Passage given:
The profits of stock seem to be very little affected by the easiness or difficulty of learning the trade in which it is employed. All the different ways in which stock is commonly employed in great towns seem, in reality, to be almost equally easy and equally difficult to learn. One branch, either of foreign or domestic trade, cannot well be a much more intricate business than another.

Thirdly, the wages of labour in different occupations vary with the constancy or inconstancy of employment.

Employment is much more constant in some trades than in others. In the greater part of manufactures, a journeyman maybe pretty sure of employment almost every day in the year that he is able to work. A mason or bricklayer, on the contrary, can work neither in hard frost nor in foul weather, and his employment at all other times depends upon the occasional calls of his customers. He is liable, in consequence, to be frequently without any. What he earns, therefore, while he is employed, must not only maintain him while he is idle, but make him some compensation for those anxious and desponding moments which the thought of so precarious a situation must sometimes occasion. Where the computed earnings of the greater part of manufacturers, accordingly, are nearly upon a level with the day-wages of common labourers, those of masons and bricklayers are generally from one-half more to double those wages. Where common labourers earn four or five shillings a-week, masons and bricklayers frequently earn seven and eight; where the former earn six, the latter often earn nine and ten; and where the former earn nine and ten, as in London, the latter commonly earn fifteen and eighteen. No species of skilled labour, however, seems more easy to learn than that of masons and bricklayers. Chairmen in London, during the summer season, are said sometimes to be employed as bricklayers. The high wages of those workmen, therefore, are not so much the recompence of their skill, as the compensation for the inconstancy of their employment.

Written request:
Carry on the passage above about wages and the constancy of employment, starting right after its last sentence.

Listing:
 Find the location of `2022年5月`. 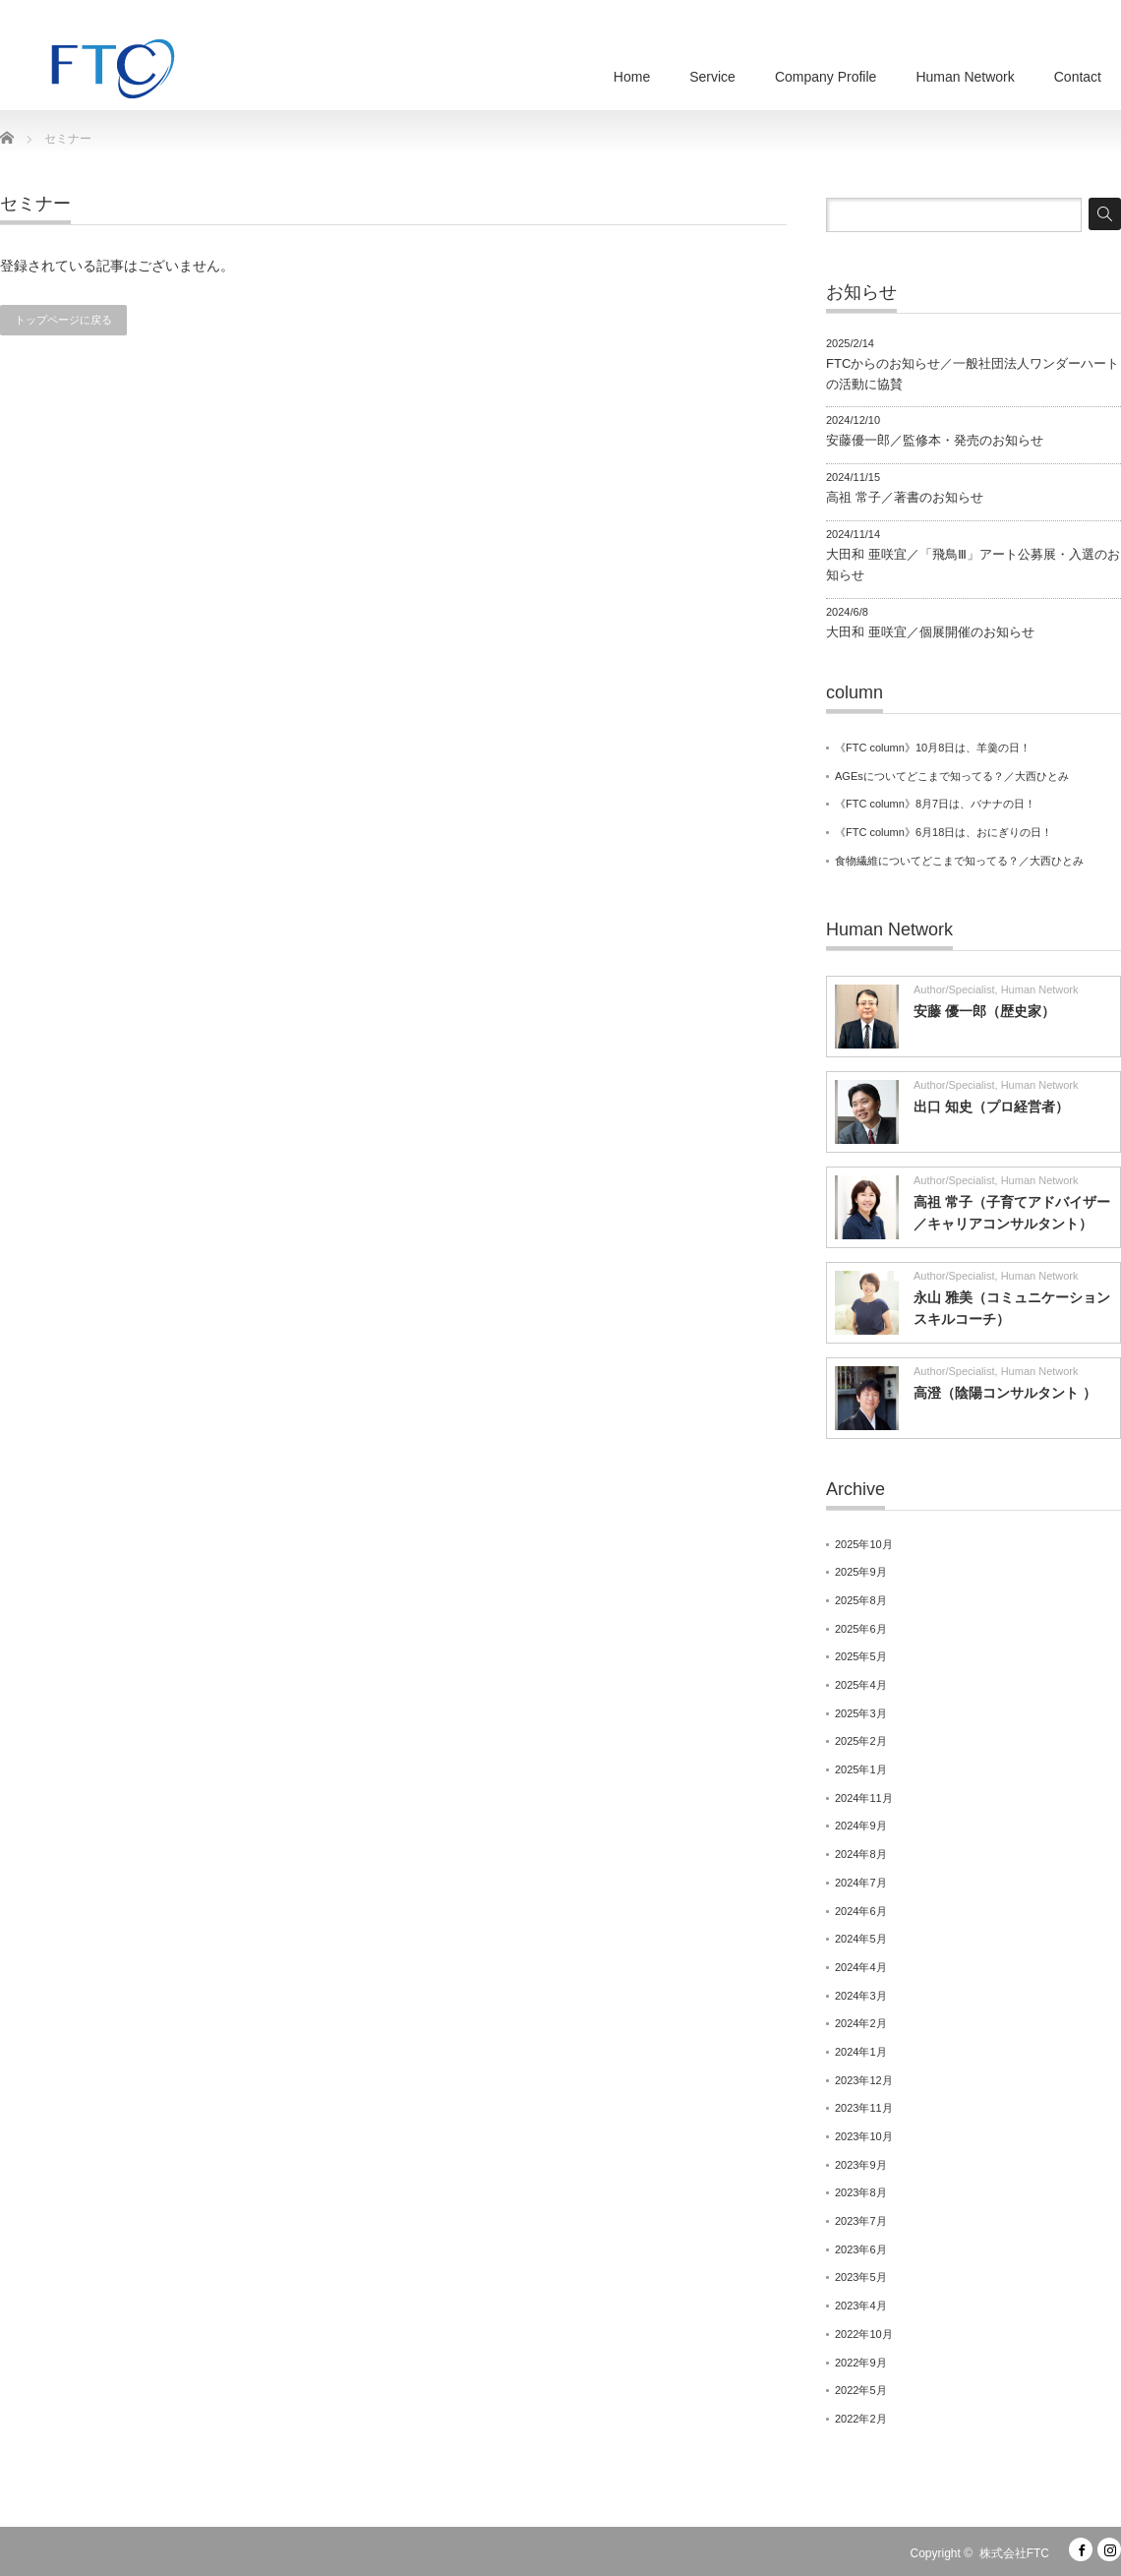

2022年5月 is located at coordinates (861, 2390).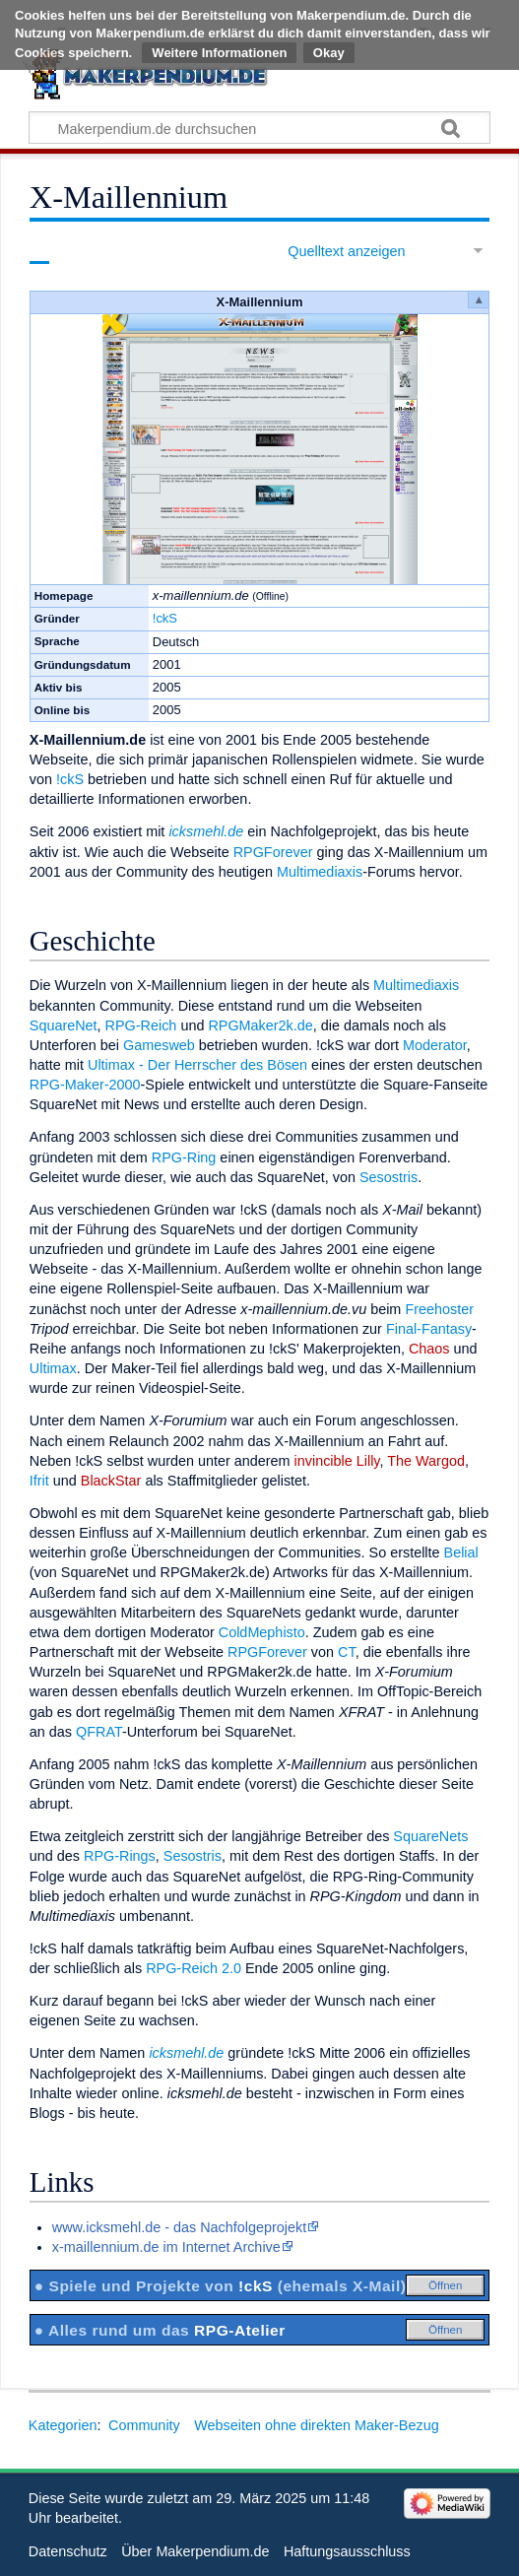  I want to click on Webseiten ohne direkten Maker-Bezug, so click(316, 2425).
--
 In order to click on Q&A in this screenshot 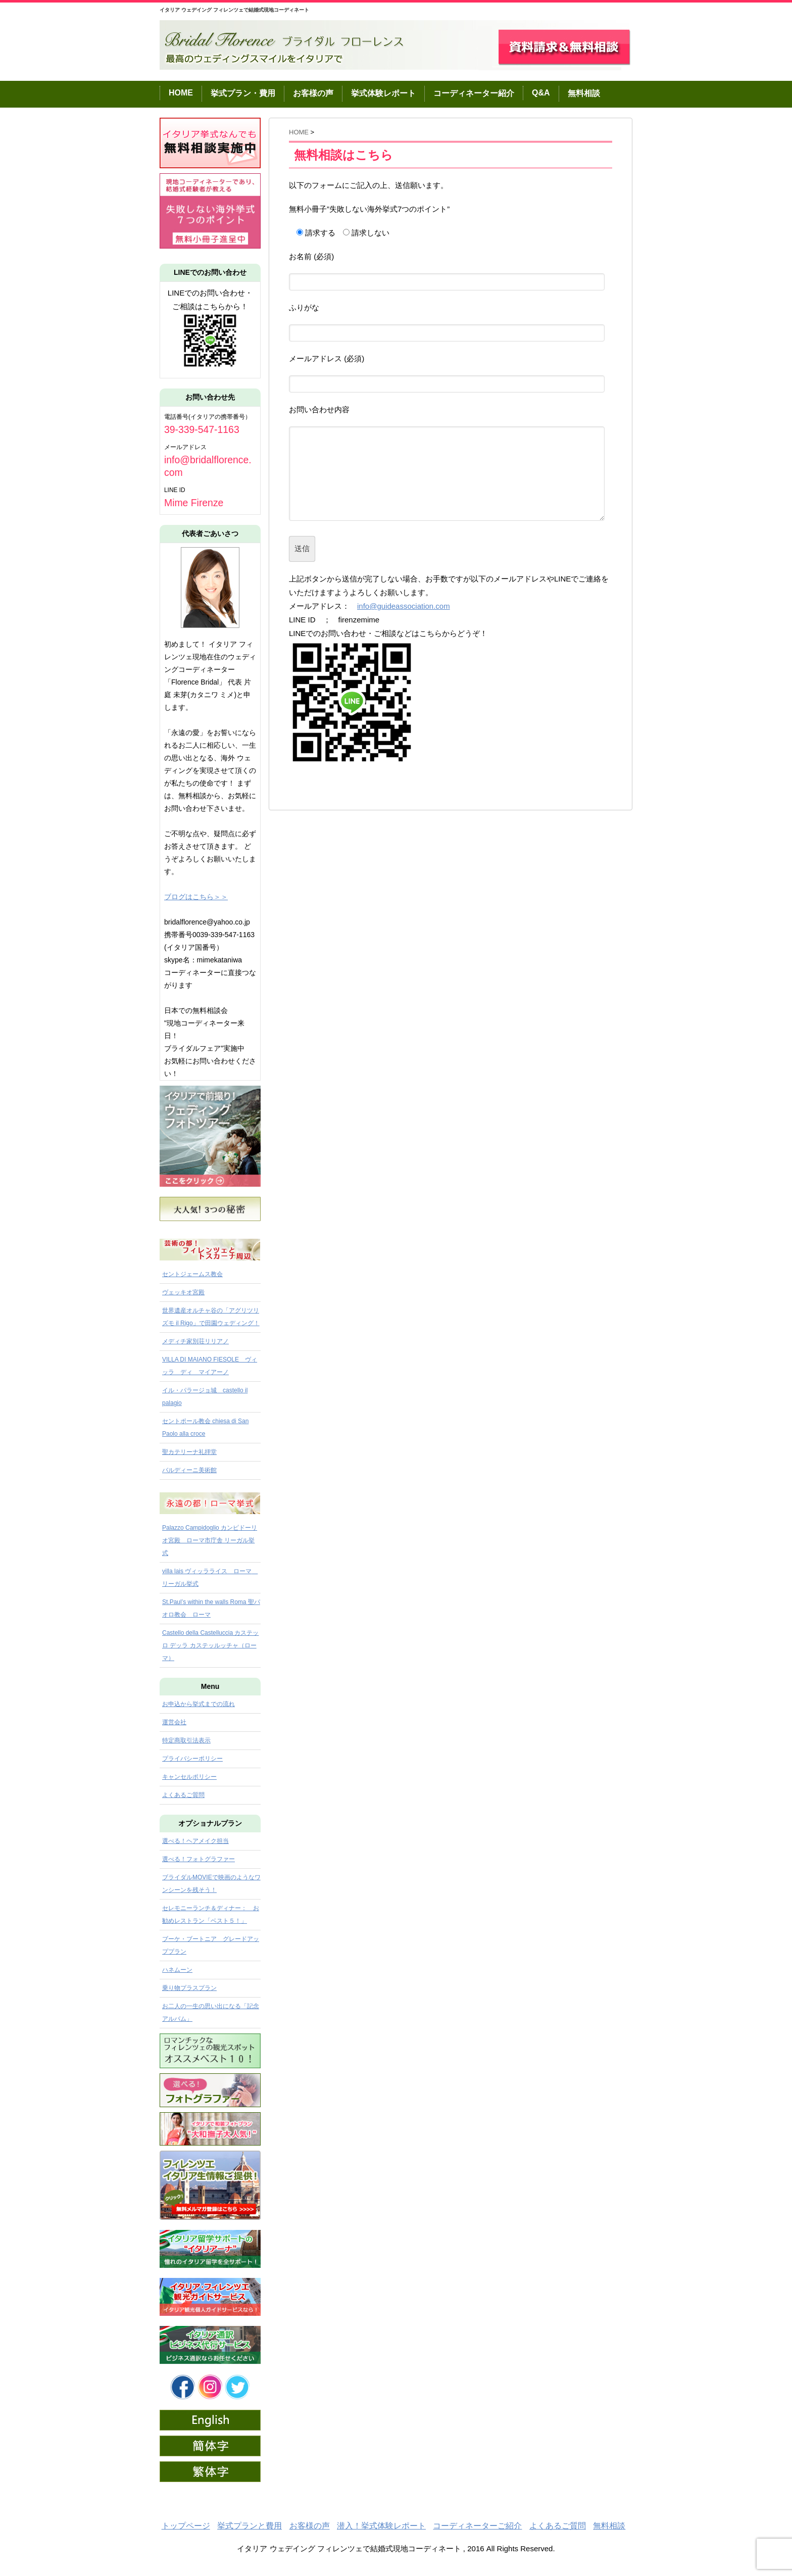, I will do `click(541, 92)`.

Response:
A house-carpenter seems to exercise rather a nicer and a more ingenious trade than a mason. In most places, however, for it is not universally so, his day-wages are somewhat lower. His employment, though it depends much, does not depend so entirely upon the occasional calls of his customers; and it is not liable to be interrupted by the weather.

When the trades which generally afford constant employment, happen in a particular place not to do so, the wages of the workmen always rise a good deal above their ordinary proportion to those of common labour. In London, almost all journeymen artificers are liable to be called upon and dismissed by their masters from day to day, and from week to week, in the same manner as day-labourers in other places. The lowest order of artificers, journeymen tailors, accordingly, earn their half-a-crown a-day, though eighteen pence may be reckoned the wages of common labour. In small towns and country villages, the wages of journeymen tailors frequently scarce equal those of common labour; but in London they are often many weeks without employment, particularly during the summer.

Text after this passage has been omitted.